Davidson began working with the Vincentians in 1995. His contract paid him $150 an hour with a guarantee of at least 1,200 hours per year, a car and office space.
Prosecutors and Davidson's lawyers, John Stobbs and Steve Welby, argued in federal court in St. Louis over how much Davidson took from the Vincentians' Midwest Province, which serves Missouri, Illinois, Colorado, Kansas and Kenya.
Federal prosecutors accused Davidson of costing the Vincentians more than $2.4 million on the construction of the Lazarist Residence, an apartment building in south St. Louis County. They said the order lost hundreds of thousands more in other shady transactions and outright fraud.
Stobbs and Welby, in court documents, accused prosecutors of trying to "attribute almost every bad business decision ever made by the Vincentians" to Davidson. They fault the Vincentians' "opulent mansion" and fleet of more than 100 cars and the "sumptuous lifestyle" of Brother Francis Joseph Hess, the province's treasurer from 1982 to 2002.
It was Hess, now of Colorado, who signed many of the contracts and checks. Prosecutors say he made at least $30,000. He pleaded guilty to a misdemeanor charge of delaying or destroying mail but has not been sentenced.
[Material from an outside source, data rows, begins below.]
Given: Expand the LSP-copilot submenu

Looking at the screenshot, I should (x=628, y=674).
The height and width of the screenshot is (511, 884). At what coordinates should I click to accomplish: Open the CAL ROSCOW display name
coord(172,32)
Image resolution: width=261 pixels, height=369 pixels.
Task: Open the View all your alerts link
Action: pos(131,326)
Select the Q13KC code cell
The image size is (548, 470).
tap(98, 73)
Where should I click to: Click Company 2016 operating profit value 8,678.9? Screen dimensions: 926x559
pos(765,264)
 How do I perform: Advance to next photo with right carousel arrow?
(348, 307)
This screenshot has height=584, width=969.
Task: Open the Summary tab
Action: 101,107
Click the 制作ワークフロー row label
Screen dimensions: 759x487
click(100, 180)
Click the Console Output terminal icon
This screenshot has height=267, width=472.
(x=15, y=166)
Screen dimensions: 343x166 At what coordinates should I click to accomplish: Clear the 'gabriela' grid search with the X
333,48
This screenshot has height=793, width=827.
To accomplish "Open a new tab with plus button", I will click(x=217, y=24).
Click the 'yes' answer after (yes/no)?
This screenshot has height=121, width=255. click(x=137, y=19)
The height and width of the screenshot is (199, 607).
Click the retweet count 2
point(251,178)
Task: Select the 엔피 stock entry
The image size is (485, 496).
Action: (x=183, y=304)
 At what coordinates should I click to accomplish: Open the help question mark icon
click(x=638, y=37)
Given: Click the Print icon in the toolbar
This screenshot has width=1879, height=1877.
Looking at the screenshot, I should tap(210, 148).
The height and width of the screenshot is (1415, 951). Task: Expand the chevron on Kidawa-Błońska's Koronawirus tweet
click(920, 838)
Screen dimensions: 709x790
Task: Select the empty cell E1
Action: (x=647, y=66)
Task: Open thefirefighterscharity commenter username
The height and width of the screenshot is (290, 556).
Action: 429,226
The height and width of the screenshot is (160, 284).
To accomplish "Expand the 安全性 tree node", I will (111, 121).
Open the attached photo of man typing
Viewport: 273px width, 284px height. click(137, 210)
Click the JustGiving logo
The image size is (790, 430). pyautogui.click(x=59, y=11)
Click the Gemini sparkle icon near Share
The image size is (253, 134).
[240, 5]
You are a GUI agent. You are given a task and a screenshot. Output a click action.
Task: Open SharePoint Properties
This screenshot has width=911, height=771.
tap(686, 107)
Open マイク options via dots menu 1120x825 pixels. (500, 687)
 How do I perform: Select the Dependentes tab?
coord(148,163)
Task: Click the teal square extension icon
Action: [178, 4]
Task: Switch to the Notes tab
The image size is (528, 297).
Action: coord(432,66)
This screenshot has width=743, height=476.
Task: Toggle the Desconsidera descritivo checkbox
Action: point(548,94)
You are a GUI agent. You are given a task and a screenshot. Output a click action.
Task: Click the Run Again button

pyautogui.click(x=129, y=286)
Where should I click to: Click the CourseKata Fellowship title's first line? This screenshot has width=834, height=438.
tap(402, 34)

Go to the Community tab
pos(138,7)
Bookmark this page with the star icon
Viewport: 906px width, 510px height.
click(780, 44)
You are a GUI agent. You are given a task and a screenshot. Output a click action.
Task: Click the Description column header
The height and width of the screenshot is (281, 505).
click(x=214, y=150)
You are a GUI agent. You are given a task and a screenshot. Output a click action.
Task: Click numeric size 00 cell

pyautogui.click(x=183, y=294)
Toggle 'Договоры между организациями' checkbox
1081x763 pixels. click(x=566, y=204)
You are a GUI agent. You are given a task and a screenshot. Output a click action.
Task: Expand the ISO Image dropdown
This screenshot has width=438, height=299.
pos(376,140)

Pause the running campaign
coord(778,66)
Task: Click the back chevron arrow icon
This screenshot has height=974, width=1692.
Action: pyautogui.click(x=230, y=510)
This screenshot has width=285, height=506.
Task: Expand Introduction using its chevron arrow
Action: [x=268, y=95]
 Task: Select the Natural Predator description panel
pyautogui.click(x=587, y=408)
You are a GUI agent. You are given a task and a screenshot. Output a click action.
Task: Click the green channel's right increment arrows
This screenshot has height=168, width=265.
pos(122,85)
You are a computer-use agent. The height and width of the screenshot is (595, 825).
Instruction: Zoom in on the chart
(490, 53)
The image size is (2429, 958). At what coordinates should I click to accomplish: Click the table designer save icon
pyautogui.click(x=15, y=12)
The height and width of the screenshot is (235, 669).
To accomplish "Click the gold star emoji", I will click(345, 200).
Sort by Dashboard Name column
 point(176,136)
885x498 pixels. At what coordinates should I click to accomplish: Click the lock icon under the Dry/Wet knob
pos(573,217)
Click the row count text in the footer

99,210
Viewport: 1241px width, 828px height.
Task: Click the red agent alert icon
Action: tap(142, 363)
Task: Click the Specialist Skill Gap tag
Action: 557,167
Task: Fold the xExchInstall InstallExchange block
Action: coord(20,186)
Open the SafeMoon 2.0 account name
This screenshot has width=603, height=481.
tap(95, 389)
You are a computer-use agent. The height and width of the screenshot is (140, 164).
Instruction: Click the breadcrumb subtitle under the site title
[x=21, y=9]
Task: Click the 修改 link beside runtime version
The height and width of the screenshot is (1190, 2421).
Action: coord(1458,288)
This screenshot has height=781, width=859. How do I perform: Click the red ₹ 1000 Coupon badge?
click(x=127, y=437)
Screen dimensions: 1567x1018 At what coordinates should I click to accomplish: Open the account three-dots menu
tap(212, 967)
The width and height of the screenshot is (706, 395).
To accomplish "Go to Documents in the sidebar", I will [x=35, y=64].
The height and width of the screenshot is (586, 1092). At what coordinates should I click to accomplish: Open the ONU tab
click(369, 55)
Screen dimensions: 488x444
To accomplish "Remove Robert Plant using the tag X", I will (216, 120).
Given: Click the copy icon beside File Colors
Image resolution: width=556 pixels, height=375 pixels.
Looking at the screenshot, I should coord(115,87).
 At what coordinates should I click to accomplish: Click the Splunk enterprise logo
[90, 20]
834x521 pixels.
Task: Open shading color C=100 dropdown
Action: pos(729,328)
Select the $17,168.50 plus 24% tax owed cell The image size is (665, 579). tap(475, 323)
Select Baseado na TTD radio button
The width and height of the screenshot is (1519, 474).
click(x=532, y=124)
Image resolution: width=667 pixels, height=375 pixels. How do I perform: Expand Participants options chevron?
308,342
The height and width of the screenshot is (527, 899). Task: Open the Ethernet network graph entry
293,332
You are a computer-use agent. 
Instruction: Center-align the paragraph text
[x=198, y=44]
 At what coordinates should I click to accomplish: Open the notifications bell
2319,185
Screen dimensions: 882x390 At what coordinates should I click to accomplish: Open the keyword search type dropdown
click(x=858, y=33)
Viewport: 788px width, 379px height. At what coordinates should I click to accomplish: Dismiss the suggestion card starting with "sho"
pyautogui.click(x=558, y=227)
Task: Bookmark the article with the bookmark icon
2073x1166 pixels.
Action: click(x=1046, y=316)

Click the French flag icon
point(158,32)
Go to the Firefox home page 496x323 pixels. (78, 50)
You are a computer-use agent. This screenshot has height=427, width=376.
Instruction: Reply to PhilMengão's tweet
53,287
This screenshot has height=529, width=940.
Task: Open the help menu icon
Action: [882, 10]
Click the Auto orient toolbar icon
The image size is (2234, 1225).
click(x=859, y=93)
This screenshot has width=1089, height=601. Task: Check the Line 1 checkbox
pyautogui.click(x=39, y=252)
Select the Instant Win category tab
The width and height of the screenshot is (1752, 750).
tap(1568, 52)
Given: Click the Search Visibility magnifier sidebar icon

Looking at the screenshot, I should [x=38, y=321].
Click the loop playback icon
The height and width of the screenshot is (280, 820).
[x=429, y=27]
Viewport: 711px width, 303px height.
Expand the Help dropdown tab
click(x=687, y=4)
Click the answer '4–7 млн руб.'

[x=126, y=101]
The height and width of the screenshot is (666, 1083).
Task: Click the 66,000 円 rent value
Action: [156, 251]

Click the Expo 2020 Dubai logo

Prosecutors are seeking a year in prison; his attorneys are seeking probation.
Hess' lawers have argued he was "trusting and naive" and was manipulated by Davidson. Davidson's attorneys disagree.
"If anything Brother Hess was the 'ringleader' of this crime," they wrote.
The order says the incident has led to tightened financial controls and denies its residence is "opulent."
Jackson said that Davidson, Hess and real estate agent Ronald Armbruster were each responsible for repaying the $719,000 taken from the order. Armbruster was not charged for his role in a rigged real estate deal, instead entering a pretrial diversion program.
Davidson will forfeit a house worth more than $380,000, properties in Louisiana and St. Charles, a $1,000 Rolex watch, a $10,000 man's engagement ring, and bank and investment accounts.